■ SELECTED EXCERPT

====================

Best practices to go from 1000s of netcdf files to analyses on a HPC cluster?

rabernat · May 13, 2020, 2:09am

Ok, this is a very important detail. Data pipelines that don’t change the chunk structure and are suitably local to each chunk are “embarrassingly parallel”. There are many task execution frameworks that would probably handle this well, and it would be great if Dask got better at these very large but relatively simple transformations.

This is a choice you can make in your algorithm. In your approach (“push”), you would loop over files, reading each one only once and potentially writing to multiple target chunks. You would have to worry about write locks or else face potential data corruption from asynchronous writes. Alternatively, for a “pull” approach, you would write each target chunk out only once, but potentially may have to read your input files over and over many times. As you said, especially on cloud, the concurrent reads should perform just fine.

For large, “full-shuffle” style rechunking, you’re likely to hit memory limits with an embarrassingly parallel approach. Some more computational complexity–either task dependencies or temporary storage–is likely required.

A Proposal

This problem is driving me crazy. I would say I have thought about it most nights as I try to fall asleep for the past year or longer. The worst part about this is that it’s not even an interesting problem. It’s a straightforward problem in blocked linear algebra for which an optimal algorithm, given i/o and memory limitations, is likely already known to computer science. Or it’s a problem that a student in the right sub-field would be able to solve very quickly, in terms of algorithm design. However, it can perhaps be made interesting by combining with a modern, asynchronous, serverless parallel execution framework.

We should collaborate with a computer scientist to solve this problem well. The end result should be a simple utility than can rechunk any dataset and, given a scheduler, execute the operation. We will be able to write a paper about how well our algorithm scales, and we will get a very useful tool out of the process.

As a CLI, it might look like

zarr_rechunk --from gs://bucket/group/array1 --to gs://bucket/group/array2 --target-chunks (-1, 1000, 2000)

I would love to investigate pywren / numpywren as en execution framework, as it would enable us to do things in a truly serverless way, using aws lambda / cloud functions.

(also numpywren)

If there are any computer scientists out there who find this problem compelling, please help us!

nbren12 · May 13, 2020, 2:58am

I think that apache beam does this automatically. From what I can tell, “shuffle” or groupby operations (e.g. grouping by new chunks) will be offloaded either to a node-local disk or a google file store instance. I believe Hadoop map-reduce is similar. Keeping the data in-memory was actually a key selling point of Apache Spark.

====================

■ MATERIAL SHOWN
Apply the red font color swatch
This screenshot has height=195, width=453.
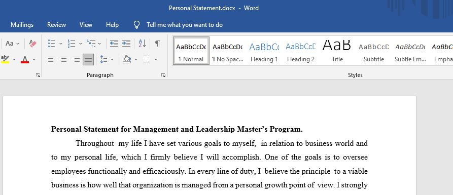coord(25,59)
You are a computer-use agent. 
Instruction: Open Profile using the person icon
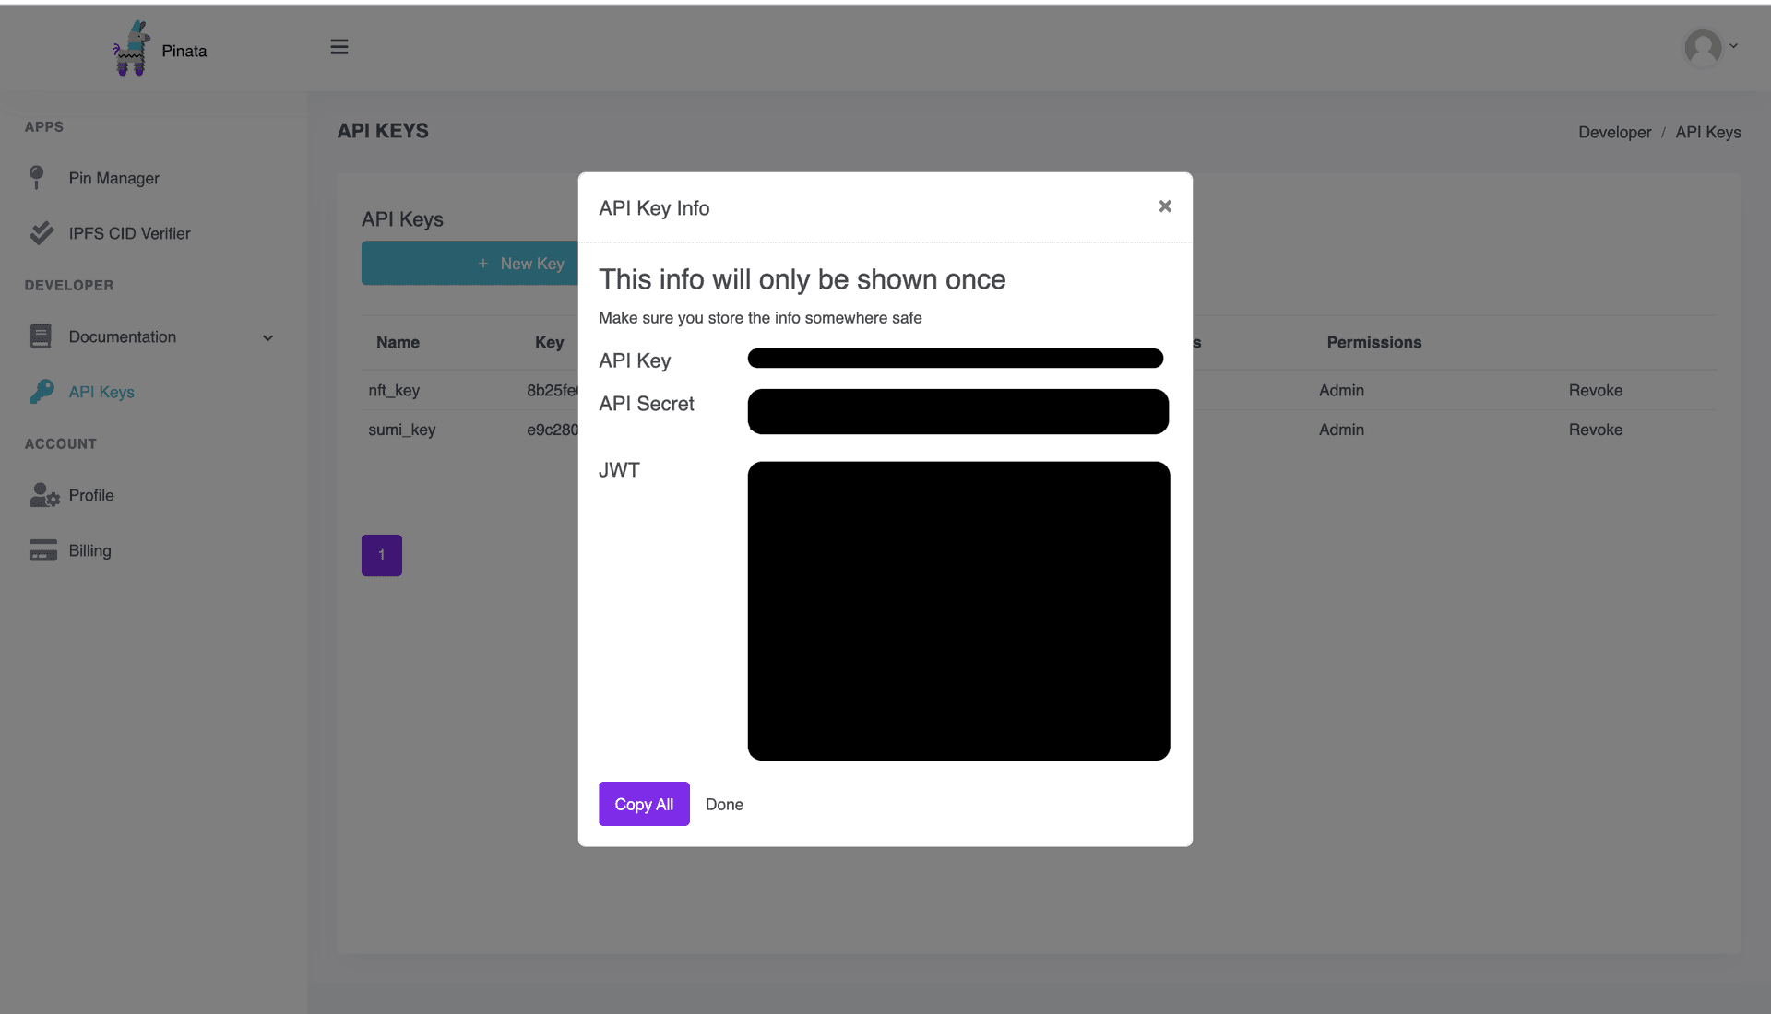tap(43, 495)
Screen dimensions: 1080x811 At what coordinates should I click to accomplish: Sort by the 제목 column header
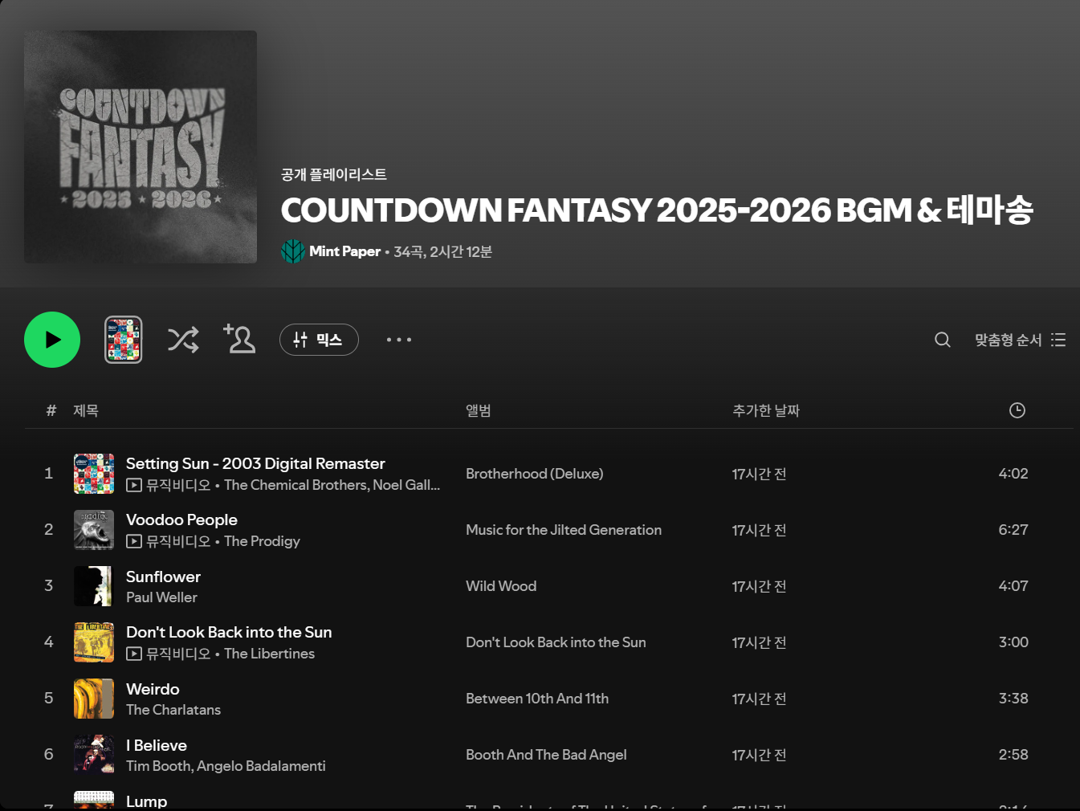point(86,410)
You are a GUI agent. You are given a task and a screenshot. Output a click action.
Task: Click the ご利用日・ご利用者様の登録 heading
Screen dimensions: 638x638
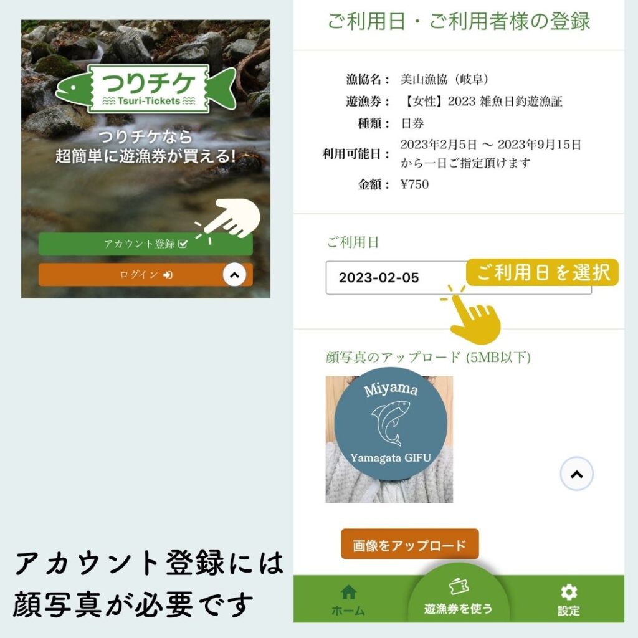pos(459,22)
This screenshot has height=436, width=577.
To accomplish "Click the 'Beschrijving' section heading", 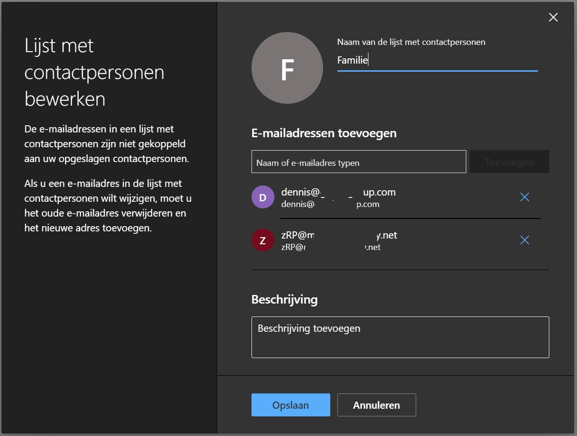I will point(284,299).
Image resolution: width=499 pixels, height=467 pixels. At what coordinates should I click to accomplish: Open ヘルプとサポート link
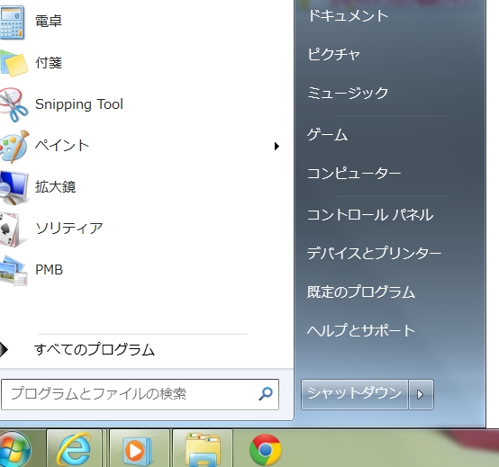coord(361,330)
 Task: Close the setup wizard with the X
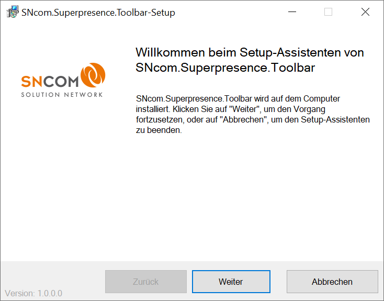click(365, 12)
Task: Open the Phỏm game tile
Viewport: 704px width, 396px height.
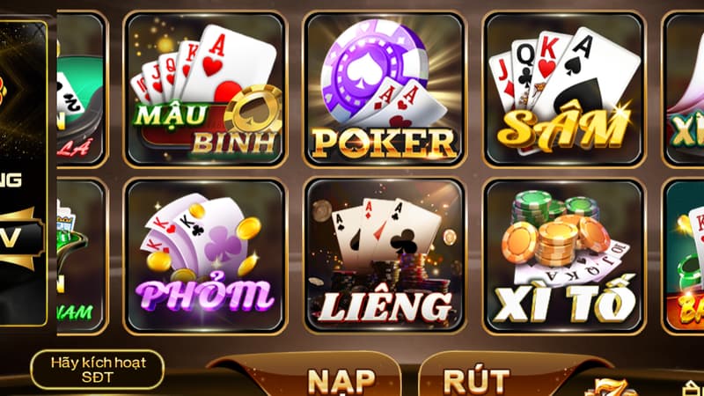Action: [205, 256]
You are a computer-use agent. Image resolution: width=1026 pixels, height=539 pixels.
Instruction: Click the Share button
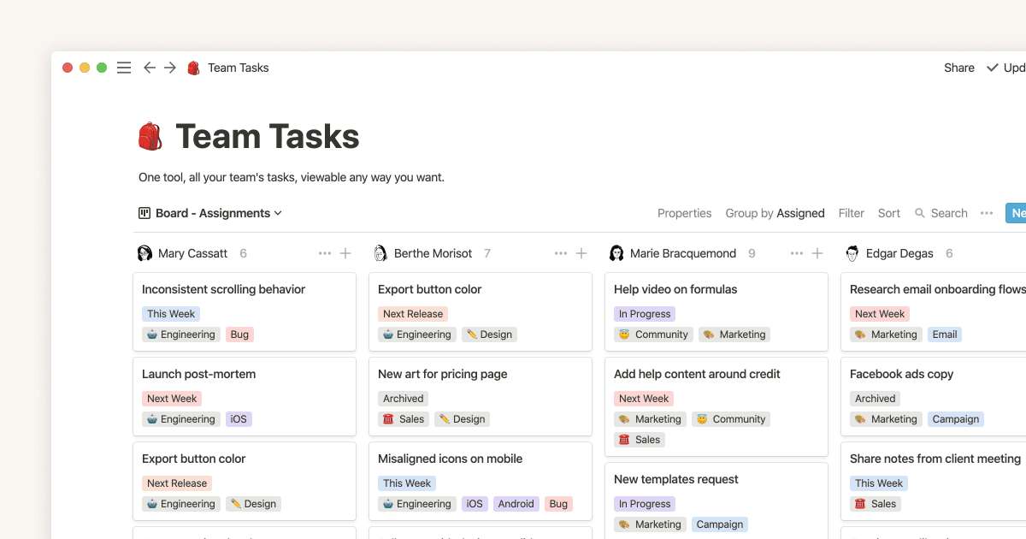click(958, 67)
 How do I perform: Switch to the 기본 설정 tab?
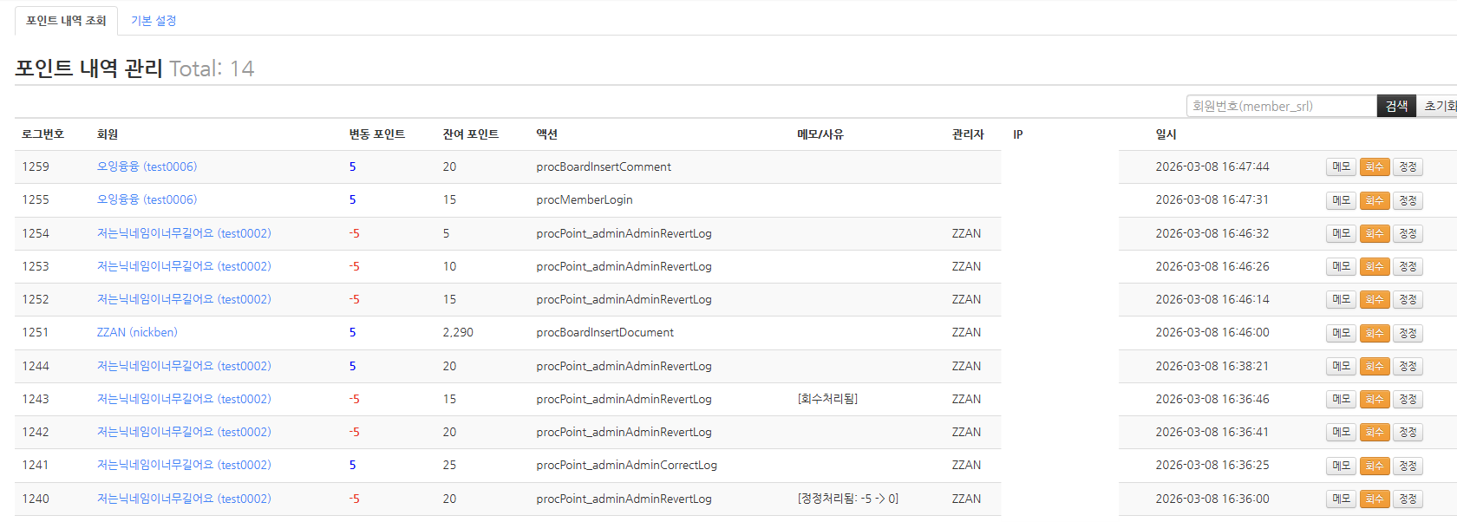(x=154, y=21)
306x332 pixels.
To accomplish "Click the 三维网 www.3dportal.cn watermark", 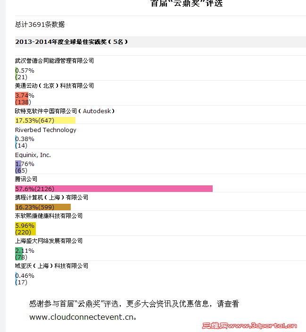I will (x=249, y=326).
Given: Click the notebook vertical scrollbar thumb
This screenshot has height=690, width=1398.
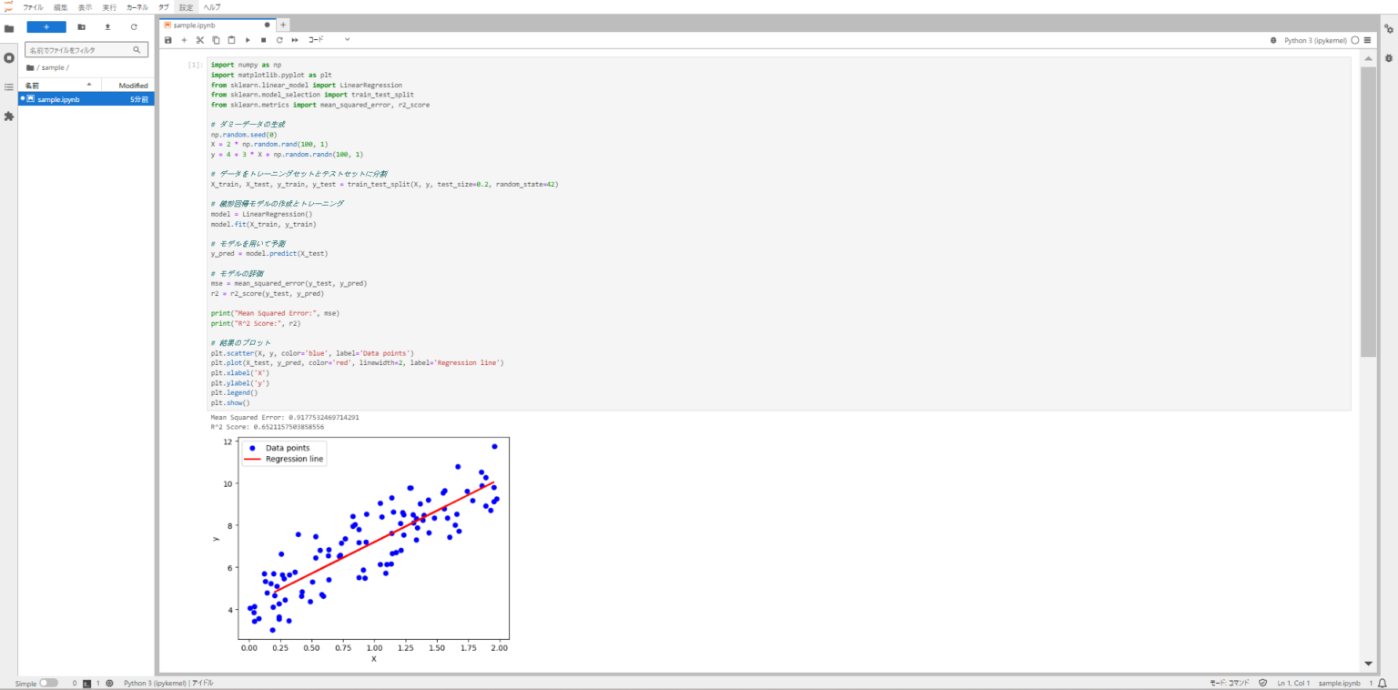Looking at the screenshot, I should pyautogui.click(x=1368, y=209).
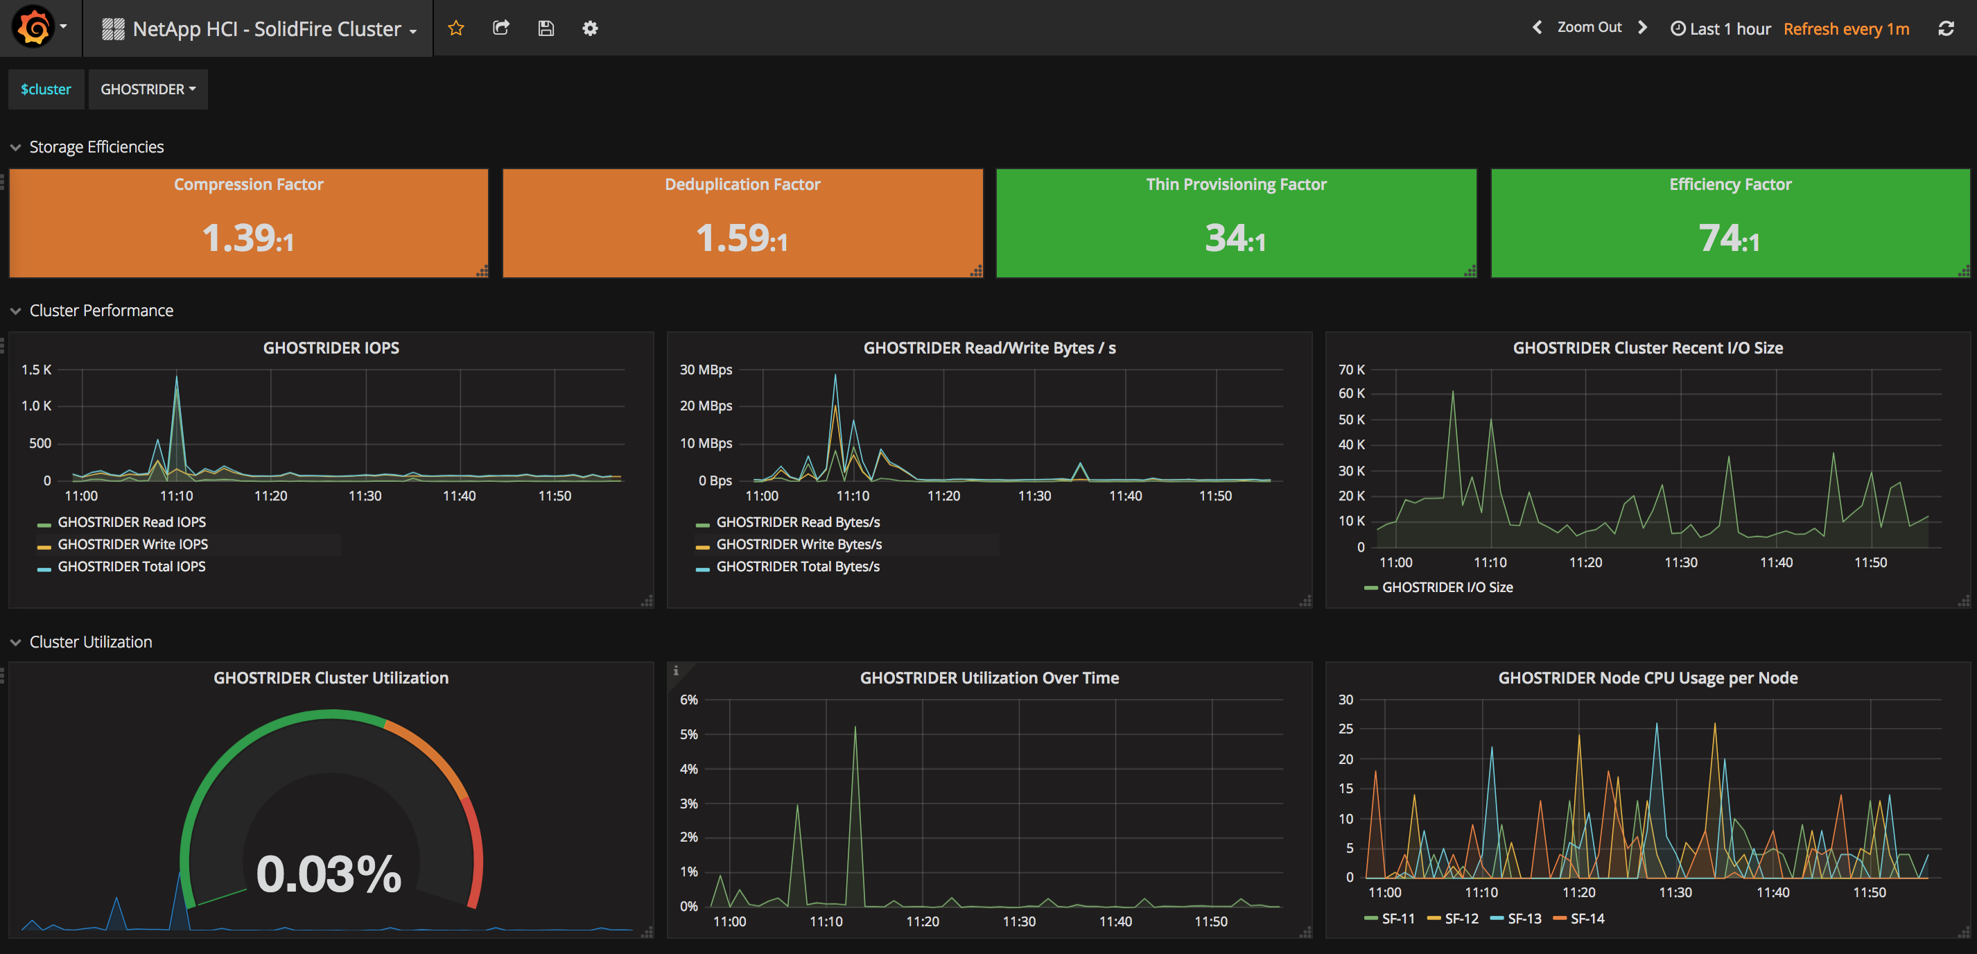Viewport: 1977px width, 954px height.
Task: Click the save dashboard icon
Action: click(x=546, y=28)
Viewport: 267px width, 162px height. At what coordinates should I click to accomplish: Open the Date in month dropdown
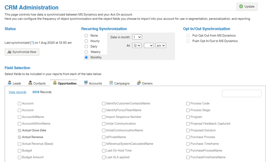click(x=137, y=37)
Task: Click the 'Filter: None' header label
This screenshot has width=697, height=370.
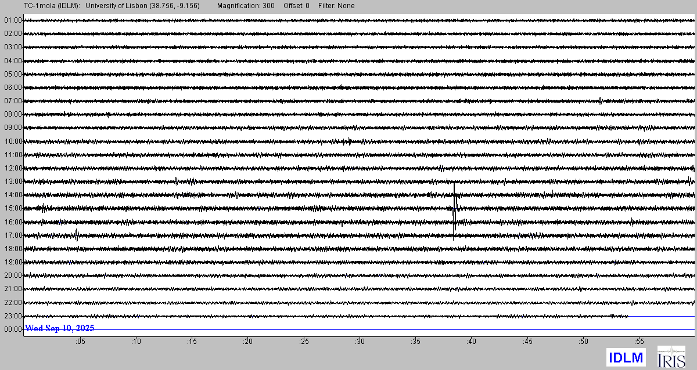Action: click(x=336, y=6)
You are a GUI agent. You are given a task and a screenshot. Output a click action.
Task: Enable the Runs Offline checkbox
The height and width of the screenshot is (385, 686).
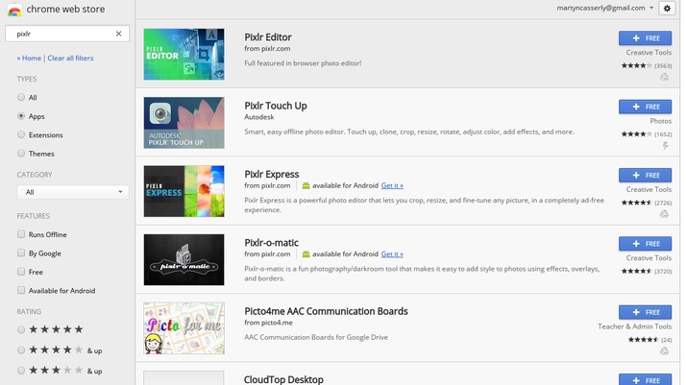point(21,234)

====================

■ EXERCISE A
In the forum thread about rechunking netcdf files above, rewrite the paragraph beginning "This is a choice you can make in your algorithm" as a short list that keeps its main facts.
■ EXERCISE B
Carry on the forum thread about rechunking thousands of netcdf files, picking up right after its final post.

■ TASK OUTPUT A
- Whether to use a "push" or a "pull" approach is an algorithmic choice.
- Push: loop over the files, reading each one only once but possibly writing to several target chunks. This requires write locks, or asynchronous writes may corrupt data.
- Pull: write each target chunk only once, but possibly read the input files many times. Concurrent reads should perform fine, especially on cloud.

■ TASK OUTPUT B
This problem is driving me crazy. I would say I have thought about it most nights as I try to fall asleep for the past year or longer. The worst part about this is that it’s not even an interesting problem.

Haha. I couldn’t agree more. Really uninteresting from the scientific perspective, but extremely challenging. Lately, I’ve been very envious of the tabular data folks (i.e. the entire rest of the world) with their slick SQL queries, and extremely robust solutions.

For HPC, I wonder if we could leverage GitHub - NCAR/PyReshaper: A package for converting NetCDF files from time-slice (history) format to time-series (single-variable) format. to create zarr data? The algorithms must be similar.

For cloud, as you say we could implement zarr_rechunk with 1) any task execution framework (w/e is easiest to deploy) and 2) some caching mechanism. Some tools come with both of these out of the box (e.g. Apache Spark/Beam/Flink/etc) but it should be relatively easy to DIY. Either way, this two-phase algorithm could work:

For each chunk, read it, find the intersection w/ each output chunk and persist that into some cache. The keys of this cache will be output chunk, the values will be a list of array data.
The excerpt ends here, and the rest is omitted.